### What needs to be done
Show each line from the listing that includes the word "computer".

### Entries shown
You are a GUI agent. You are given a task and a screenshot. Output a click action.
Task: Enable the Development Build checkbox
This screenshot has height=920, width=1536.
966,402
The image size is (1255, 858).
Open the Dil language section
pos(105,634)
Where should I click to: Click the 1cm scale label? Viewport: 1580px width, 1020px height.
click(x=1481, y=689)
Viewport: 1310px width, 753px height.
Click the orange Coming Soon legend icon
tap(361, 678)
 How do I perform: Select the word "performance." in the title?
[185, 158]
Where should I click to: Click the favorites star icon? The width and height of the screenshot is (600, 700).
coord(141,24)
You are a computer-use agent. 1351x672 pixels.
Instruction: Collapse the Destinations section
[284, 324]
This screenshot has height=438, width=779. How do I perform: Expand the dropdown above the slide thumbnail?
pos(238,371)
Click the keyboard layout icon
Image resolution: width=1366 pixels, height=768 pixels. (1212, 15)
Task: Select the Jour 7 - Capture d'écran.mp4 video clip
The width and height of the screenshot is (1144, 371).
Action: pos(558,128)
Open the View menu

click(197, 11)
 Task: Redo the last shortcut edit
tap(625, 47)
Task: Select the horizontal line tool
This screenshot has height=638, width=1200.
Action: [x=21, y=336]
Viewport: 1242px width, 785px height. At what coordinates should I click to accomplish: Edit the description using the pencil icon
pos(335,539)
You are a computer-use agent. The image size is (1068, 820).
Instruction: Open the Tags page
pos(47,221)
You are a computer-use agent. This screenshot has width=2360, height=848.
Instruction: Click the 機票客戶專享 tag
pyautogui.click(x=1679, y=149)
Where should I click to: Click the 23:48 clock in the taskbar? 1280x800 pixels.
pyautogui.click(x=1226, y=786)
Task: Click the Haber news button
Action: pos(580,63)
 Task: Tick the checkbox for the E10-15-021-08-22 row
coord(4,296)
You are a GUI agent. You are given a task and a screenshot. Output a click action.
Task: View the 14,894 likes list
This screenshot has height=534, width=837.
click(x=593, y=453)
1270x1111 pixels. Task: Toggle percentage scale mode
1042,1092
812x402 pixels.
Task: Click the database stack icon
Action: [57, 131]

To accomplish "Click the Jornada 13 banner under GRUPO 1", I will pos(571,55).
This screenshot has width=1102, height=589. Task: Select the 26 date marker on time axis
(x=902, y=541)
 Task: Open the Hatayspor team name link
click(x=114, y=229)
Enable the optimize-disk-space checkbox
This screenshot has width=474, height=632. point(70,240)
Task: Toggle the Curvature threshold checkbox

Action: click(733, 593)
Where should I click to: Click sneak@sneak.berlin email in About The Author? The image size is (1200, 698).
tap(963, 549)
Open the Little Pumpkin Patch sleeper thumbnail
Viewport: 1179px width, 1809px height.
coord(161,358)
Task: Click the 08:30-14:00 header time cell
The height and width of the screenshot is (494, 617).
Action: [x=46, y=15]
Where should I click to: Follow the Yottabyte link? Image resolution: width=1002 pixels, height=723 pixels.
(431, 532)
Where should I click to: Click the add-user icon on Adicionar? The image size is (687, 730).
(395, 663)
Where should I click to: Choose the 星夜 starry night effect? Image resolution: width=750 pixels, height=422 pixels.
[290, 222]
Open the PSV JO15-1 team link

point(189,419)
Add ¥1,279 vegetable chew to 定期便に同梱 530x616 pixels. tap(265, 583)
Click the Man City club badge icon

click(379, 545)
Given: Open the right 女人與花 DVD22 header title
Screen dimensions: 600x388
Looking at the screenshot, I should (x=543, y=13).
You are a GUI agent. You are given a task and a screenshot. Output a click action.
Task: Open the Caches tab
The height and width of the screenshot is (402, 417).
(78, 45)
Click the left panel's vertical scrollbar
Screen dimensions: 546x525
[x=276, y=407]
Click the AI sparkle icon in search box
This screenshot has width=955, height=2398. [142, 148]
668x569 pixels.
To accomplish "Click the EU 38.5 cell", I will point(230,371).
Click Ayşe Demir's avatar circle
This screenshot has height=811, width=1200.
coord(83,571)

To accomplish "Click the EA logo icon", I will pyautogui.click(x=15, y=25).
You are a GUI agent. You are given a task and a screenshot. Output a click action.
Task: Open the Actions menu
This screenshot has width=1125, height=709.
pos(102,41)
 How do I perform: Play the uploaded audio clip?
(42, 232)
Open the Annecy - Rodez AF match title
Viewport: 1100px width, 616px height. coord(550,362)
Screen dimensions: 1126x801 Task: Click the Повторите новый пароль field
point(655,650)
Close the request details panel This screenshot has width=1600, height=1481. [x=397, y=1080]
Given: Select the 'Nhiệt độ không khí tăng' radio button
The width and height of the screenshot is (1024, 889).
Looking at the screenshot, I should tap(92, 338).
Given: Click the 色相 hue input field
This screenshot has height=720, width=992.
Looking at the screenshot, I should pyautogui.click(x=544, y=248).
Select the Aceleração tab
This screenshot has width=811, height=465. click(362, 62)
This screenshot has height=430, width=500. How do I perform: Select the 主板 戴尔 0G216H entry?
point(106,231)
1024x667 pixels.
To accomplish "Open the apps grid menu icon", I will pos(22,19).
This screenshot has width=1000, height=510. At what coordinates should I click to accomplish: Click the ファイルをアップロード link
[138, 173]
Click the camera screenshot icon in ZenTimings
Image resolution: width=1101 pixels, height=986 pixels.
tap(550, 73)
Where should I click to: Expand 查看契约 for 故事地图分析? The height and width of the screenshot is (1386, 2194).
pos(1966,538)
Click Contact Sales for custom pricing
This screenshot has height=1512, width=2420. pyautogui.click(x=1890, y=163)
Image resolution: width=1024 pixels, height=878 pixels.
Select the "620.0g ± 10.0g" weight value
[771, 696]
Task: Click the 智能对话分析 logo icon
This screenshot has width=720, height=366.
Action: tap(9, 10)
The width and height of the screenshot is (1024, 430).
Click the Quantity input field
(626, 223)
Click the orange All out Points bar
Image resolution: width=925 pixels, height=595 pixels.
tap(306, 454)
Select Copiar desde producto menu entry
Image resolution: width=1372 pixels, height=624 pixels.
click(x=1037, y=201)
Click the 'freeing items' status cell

### Task answer
You are a computer-use agent. 1351x672 pixels.
You are a computer-use agent. The image size is (1068, 820).
You are a computer-use agent. This screenshot has width=2360, height=848.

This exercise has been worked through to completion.